Written task
Copy the following lines word for word.

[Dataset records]
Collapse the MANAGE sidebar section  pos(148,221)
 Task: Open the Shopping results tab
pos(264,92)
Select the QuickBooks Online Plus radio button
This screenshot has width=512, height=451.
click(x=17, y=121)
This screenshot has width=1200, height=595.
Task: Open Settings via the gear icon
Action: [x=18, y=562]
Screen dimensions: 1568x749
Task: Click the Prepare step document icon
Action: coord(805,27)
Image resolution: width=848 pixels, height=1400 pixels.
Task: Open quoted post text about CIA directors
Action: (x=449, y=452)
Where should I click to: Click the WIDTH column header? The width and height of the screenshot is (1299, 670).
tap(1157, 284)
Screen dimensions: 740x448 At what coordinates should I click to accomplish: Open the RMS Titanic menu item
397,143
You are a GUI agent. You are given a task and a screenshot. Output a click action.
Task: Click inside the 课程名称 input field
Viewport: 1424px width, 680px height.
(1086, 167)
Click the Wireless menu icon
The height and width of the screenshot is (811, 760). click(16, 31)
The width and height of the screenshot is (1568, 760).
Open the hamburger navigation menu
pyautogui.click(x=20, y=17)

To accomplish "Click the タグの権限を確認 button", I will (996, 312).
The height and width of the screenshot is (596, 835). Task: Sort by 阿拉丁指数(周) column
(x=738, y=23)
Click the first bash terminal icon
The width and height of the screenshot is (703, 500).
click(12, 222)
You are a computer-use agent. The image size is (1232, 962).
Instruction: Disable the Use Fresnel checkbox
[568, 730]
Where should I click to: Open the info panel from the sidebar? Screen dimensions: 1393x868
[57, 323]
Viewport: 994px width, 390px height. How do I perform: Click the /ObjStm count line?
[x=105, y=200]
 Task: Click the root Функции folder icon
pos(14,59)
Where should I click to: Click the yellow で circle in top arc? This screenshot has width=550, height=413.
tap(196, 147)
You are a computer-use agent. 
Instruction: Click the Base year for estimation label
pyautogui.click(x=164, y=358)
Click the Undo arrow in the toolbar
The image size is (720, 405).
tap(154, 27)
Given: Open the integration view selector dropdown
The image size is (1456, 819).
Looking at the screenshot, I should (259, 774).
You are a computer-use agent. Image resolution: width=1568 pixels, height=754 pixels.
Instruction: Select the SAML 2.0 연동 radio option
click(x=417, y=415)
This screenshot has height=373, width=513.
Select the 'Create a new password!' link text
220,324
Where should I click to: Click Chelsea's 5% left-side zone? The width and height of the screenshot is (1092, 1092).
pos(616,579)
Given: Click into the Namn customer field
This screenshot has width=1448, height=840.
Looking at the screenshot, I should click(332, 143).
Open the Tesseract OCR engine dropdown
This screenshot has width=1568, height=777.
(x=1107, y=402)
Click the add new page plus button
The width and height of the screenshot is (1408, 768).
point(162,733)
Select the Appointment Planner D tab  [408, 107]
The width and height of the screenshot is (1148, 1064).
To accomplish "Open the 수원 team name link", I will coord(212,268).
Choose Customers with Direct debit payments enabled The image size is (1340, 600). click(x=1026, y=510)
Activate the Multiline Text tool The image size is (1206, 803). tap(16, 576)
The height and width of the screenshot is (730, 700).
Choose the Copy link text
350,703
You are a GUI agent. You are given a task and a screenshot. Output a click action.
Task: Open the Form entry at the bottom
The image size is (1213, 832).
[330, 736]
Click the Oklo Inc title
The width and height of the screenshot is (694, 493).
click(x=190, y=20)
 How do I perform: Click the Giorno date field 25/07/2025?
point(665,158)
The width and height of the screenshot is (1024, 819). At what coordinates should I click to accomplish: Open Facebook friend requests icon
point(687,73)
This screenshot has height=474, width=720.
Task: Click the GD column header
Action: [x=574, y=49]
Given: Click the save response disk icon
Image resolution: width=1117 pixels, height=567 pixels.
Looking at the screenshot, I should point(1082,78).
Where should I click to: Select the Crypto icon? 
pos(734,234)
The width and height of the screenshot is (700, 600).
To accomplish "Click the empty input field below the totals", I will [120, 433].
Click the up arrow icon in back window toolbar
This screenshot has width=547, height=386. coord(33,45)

Solution for this exercise
Collapse the MANAGE sidebar section  pos(148,221)
 Task: Open the Shopping results tab
pos(264,92)
Select the QuickBooks Online Plus radio button
This screenshot has width=512, height=451.
click(x=17, y=121)
This screenshot has width=1200, height=595.
Task: Open Settings via the gear icon
Action: [x=18, y=562]
Screen dimensions: 1568x749
Task: Click the Prepare step document icon
Action: coord(805,27)
Image resolution: width=848 pixels, height=1400 pixels.
Task: Open quoted post text about CIA directors
Action: (x=449, y=452)
Where should I click to: Click the WIDTH column header? The width and height of the screenshot is (1299, 670).
tap(1157, 284)
Screen dimensions: 740x448 At what coordinates should I click to accomplish: Open the RMS Titanic menu item
397,143
You are a GUI agent. You are given a task and a screenshot. Output a click action.
Task: Click inside the 课程名称 input field
Viewport: 1424px width, 680px height.
(1086, 167)
Click the Wireless menu icon
The height and width of the screenshot is (811, 760). click(16, 31)
The width and height of the screenshot is (1568, 760).
Open the hamburger navigation menu
pyautogui.click(x=20, y=17)

To accomplish "Click the タグの権限を確認 button", I will (996, 312).
The height and width of the screenshot is (596, 835). Task: Sort by 阿拉丁指数(周) column
(x=738, y=23)
Click the first bash terminal icon
The width and height of the screenshot is (703, 500).
click(12, 222)
You are a computer-use agent. The image size is (1232, 962).
Instruction: Disable the Use Fresnel checkbox
[568, 730]
Where should I click to: Open the info panel from the sidebar? Screen dimensions: 1393x868
[57, 323]
Viewport: 994px width, 390px height. How do I perform: Click the /ObjStm count line?
[x=105, y=200]
 Task: Click the root Функции folder icon
pos(14,59)
Where should I click to: Click the yellow で circle in top arc? This screenshot has width=550, height=413.
tap(196, 147)
You are a computer-use agent. 
Instruction: Click the Base year for estimation label
pyautogui.click(x=164, y=358)
Click the Undo arrow in the toolbar
The image size is (720, 405).
tap(154, 27)
Given: Open the integration view selector dropdown
The image size is (1456, 819).
Looking at the screenshot, I should (259, 774).
You are a computer-use agent. Image resolution: width=1568 pixels, height=754 pixels.
Instruction: Select the SAML 2.0 연동 radio option
click(x=417, y=415)
This screenshot has height=373, width=513.
Select the 'Create a new password!' link text
220,324
Where should I click to: Click Chelsea's 5% left-side zone? The width and height of the screenshot is (1092, 1092).
pos(616,579)
Given: Click into the Namn customer field
This screenshot has width=1448, height=840.
Looking at the screenshot, I should click(332, 143).
Open the Tesseract OCR engine dropdown
This screenshot has width=1568, height=777.
(x=1107, y=402)
Click the add new page plus button
The width and height of the screenshot is (1408, 768).
point(162,733)
Select the Appointment Planner D tab  [408, 107]
The width and height of the screenshot is (1148, 1064).
To accomplish "Open the 수원 team name link", I will coord(212,268).
Choose Customers with Direct debit payments enabled The image size is (1340, 600). click(x=1026, y=510)
Activate the Multiline Text tool The image size is (1206, 803). tap(16, 576)
The height and width of the screenshot is (730, 700).
Choose the Copy link text
350,703
You are a GUI agent. You are given a task and a screenshot. Output a click action.
Task: Open the Form entry at the bottom
The image size is (1213, 832).
[330, 736]
Click the Oklo Inc title
The width and height of the screenshot is (694, 493).
click(x=190, y=20)
 How do I perform: Click the Giorno date field 25/07/2025?
point(665,158)
The width and height of the screenshot is (1024, 819). At what coordinates should I click to accomplish: Open Facebook friend requests icon
point(687,73)
This screenshot has height=474, width=720.
Task: Click the GD column header
Action: [x=574, y=49]
Given: Click the save response disk icon
Image resolution: width=1117 pixels, height=567 pixels.
Looking at the screenshot, I should point(1082,78).
Where should I click to: Select the Crypto icon? 
pos(734,234)
The width and height of the screenshot is (700, 600).
To accomplish "Click the empty input field below the totals", I will [120, 433].
Click the up arrow icon in back window toolbar
This screenshot has width=547, height=386. coord(33,45)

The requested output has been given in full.